Work instructions:
Every line from the one with "Click the Save All toolbar icon" to the one with "Given: Click state total cases 112932", including those two, is to be copied exactly; all other lines of the entries below are left out.

Stored data
* * * * * * *

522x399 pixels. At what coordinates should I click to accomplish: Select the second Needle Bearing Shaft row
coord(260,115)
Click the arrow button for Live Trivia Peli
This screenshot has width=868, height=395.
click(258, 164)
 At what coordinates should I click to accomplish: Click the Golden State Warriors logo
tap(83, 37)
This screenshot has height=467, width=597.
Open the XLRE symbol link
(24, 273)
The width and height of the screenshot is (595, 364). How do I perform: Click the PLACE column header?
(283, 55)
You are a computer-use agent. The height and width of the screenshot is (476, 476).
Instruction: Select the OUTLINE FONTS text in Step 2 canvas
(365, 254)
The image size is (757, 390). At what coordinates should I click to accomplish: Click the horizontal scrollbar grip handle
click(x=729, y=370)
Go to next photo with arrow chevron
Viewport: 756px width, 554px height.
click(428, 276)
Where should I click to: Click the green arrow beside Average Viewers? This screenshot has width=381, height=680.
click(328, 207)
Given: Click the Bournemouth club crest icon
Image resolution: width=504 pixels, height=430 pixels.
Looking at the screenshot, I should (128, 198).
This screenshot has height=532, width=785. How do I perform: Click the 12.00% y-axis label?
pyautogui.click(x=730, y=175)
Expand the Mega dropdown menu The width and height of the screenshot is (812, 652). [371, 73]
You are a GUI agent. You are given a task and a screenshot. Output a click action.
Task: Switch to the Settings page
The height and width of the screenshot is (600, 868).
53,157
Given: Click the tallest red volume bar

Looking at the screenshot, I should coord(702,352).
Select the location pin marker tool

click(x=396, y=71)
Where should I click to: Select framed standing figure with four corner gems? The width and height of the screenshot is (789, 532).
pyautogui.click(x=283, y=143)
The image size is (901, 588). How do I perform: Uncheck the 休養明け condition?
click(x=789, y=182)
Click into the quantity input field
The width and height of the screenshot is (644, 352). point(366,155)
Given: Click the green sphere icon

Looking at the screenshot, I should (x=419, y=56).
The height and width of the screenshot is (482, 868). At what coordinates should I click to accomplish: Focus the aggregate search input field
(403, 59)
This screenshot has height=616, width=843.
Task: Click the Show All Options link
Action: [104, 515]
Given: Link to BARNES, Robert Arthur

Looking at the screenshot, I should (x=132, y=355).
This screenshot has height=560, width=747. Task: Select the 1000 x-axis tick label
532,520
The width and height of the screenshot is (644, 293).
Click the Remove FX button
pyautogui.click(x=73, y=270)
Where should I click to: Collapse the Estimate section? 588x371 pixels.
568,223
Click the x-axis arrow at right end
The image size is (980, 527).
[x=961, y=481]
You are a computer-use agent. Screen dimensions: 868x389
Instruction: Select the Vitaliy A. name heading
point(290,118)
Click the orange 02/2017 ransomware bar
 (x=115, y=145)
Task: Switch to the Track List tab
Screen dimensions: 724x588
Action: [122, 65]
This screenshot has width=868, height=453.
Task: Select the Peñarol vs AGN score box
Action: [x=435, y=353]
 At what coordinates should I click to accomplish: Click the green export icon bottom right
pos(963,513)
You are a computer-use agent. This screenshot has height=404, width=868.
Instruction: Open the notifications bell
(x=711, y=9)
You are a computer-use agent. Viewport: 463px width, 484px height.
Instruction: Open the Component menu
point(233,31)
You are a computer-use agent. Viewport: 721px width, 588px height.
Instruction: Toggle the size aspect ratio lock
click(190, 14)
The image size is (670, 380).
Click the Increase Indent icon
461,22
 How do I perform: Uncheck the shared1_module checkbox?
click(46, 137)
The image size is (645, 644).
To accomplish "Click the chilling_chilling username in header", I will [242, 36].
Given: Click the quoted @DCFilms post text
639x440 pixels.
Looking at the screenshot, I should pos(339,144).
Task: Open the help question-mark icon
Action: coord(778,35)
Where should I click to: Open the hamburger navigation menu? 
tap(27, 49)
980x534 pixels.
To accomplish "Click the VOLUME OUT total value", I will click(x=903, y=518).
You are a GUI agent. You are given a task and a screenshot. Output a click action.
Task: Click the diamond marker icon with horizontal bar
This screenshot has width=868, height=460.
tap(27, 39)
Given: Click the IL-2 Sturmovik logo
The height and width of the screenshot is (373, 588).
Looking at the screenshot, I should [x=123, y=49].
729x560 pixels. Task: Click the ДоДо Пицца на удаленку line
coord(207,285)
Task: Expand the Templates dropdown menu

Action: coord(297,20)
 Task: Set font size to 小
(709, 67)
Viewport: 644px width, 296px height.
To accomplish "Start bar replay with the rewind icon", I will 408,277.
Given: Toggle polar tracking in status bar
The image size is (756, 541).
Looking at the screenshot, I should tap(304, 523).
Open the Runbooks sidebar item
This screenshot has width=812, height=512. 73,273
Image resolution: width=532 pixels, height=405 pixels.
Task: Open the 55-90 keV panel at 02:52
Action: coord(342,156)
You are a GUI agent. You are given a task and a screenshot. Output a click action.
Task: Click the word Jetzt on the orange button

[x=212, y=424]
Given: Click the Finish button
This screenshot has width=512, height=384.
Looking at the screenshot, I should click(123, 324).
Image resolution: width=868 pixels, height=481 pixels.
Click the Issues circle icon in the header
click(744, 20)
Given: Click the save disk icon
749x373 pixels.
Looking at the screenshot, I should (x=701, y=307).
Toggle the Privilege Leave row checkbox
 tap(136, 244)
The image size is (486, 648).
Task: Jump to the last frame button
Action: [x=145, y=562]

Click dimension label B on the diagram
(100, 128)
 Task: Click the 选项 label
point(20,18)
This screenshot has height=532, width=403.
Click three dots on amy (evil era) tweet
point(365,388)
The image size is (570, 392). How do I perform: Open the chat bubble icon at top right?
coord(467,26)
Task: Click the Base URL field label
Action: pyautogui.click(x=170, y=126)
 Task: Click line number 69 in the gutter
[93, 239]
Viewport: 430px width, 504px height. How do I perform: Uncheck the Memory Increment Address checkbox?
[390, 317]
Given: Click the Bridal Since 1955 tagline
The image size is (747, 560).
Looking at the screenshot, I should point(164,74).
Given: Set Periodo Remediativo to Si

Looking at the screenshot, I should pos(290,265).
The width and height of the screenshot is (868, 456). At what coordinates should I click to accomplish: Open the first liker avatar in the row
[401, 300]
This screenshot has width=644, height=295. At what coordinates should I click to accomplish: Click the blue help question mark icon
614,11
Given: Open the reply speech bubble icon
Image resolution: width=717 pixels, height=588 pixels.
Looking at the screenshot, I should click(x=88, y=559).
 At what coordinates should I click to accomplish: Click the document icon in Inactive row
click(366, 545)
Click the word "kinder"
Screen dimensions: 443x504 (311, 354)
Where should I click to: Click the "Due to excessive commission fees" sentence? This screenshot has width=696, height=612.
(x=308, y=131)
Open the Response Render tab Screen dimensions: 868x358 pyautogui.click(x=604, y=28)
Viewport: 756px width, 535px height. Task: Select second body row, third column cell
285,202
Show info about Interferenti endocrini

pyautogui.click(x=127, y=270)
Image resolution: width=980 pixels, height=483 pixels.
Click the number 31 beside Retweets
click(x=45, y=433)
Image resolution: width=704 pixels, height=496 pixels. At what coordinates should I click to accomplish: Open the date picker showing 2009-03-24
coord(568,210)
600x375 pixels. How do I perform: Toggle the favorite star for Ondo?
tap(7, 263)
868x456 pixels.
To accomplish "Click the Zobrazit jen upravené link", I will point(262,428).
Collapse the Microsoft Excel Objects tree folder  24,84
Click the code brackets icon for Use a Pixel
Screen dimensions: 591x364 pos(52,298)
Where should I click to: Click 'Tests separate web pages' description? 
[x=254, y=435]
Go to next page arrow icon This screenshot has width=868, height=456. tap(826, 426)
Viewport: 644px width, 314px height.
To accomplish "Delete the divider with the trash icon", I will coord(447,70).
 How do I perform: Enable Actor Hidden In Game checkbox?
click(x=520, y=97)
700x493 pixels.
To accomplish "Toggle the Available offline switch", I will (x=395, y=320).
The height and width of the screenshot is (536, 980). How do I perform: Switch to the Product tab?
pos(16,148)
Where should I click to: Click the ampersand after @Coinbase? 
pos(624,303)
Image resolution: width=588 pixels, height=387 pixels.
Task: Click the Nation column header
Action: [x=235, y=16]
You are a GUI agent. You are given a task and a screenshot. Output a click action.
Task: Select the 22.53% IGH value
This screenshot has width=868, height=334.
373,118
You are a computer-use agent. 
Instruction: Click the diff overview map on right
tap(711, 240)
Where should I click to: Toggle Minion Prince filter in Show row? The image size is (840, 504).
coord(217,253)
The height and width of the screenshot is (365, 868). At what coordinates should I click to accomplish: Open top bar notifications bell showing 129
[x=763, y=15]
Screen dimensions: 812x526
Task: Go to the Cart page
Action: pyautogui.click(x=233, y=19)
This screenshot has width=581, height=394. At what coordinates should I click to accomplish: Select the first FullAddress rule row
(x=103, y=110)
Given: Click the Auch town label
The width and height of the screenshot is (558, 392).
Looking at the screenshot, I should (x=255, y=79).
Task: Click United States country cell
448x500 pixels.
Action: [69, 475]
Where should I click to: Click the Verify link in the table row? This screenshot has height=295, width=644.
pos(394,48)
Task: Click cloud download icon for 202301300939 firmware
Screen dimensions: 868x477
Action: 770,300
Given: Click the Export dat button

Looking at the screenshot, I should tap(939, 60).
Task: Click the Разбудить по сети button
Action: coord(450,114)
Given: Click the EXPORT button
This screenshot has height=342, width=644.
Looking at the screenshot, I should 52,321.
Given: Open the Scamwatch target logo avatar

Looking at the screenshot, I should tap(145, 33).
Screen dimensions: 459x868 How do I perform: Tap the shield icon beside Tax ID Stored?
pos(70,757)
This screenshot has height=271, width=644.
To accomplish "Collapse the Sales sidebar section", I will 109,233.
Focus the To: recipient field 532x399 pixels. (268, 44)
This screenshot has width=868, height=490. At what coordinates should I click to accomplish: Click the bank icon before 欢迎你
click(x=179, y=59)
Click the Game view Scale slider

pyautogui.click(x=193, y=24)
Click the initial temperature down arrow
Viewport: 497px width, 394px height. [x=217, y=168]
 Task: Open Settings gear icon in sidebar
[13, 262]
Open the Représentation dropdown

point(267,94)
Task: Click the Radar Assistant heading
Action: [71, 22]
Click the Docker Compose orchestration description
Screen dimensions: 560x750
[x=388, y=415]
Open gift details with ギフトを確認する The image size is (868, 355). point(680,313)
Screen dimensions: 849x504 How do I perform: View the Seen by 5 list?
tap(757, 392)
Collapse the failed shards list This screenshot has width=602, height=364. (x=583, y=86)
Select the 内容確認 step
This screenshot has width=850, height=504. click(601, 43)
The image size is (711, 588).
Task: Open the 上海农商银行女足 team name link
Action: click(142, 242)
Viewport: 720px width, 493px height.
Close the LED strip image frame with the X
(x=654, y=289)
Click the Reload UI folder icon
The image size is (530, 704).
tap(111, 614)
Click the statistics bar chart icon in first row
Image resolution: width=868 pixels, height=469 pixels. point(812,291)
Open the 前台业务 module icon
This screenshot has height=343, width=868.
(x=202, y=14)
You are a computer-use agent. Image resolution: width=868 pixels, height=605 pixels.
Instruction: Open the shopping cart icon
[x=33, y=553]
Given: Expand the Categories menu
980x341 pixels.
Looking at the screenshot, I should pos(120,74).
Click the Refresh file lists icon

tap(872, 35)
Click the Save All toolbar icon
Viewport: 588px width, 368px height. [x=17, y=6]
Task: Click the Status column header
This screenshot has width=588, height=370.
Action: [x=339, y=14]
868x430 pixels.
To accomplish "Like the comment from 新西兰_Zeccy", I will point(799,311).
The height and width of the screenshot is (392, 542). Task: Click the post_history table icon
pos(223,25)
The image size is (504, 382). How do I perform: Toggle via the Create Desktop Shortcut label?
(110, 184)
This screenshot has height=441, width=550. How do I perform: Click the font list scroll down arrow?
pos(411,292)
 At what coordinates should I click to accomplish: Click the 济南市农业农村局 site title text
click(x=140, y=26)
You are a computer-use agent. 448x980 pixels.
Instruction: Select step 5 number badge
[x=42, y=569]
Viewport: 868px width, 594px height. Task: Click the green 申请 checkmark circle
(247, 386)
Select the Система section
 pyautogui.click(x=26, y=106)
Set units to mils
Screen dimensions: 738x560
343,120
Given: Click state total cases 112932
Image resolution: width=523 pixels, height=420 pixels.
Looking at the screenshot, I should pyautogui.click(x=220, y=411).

* * * * * * *

Solution for this task:
Click the Save All toolbar icon
Viewport: 588px width, 368px height. [x=17, y=6]
Task: Click the Status column header
This screenshot has width=588, height=370.
Action: [x=339, y=14]
868x430 pixels.
To accomplish "Like the comment from 新西兰_Zeccy", I will point(799,311).
The height and width of the screenshot is (392, 542). Task: Click the post_history table icon
pos(223,25)
The image size is (504, 382). How do I perform: Toggle via the Create Desktop Shortcut label?
(110, 184)
This screenshot has height=441, width=550. How do I perform: Click the font list scroll down arrow?
pos(411,292)
 At what coordinates should I click to accomplish: Click the 济南市农业农村局 site title text
click(x=140, y=26)
You are a computer-use agent. 448x980 pixels.
Instruction: Select step 5 number badge
[x=42, y=569]
Viewport: 868px width, 594px height. Task: Click the green 申请 checkmark circle
(247, 386)
Select the Система section
 pyautogui.click(x=26, y=106)
Set units to mils
Screen dimensions: 738x560
343,120
Given: Click state total cases 112932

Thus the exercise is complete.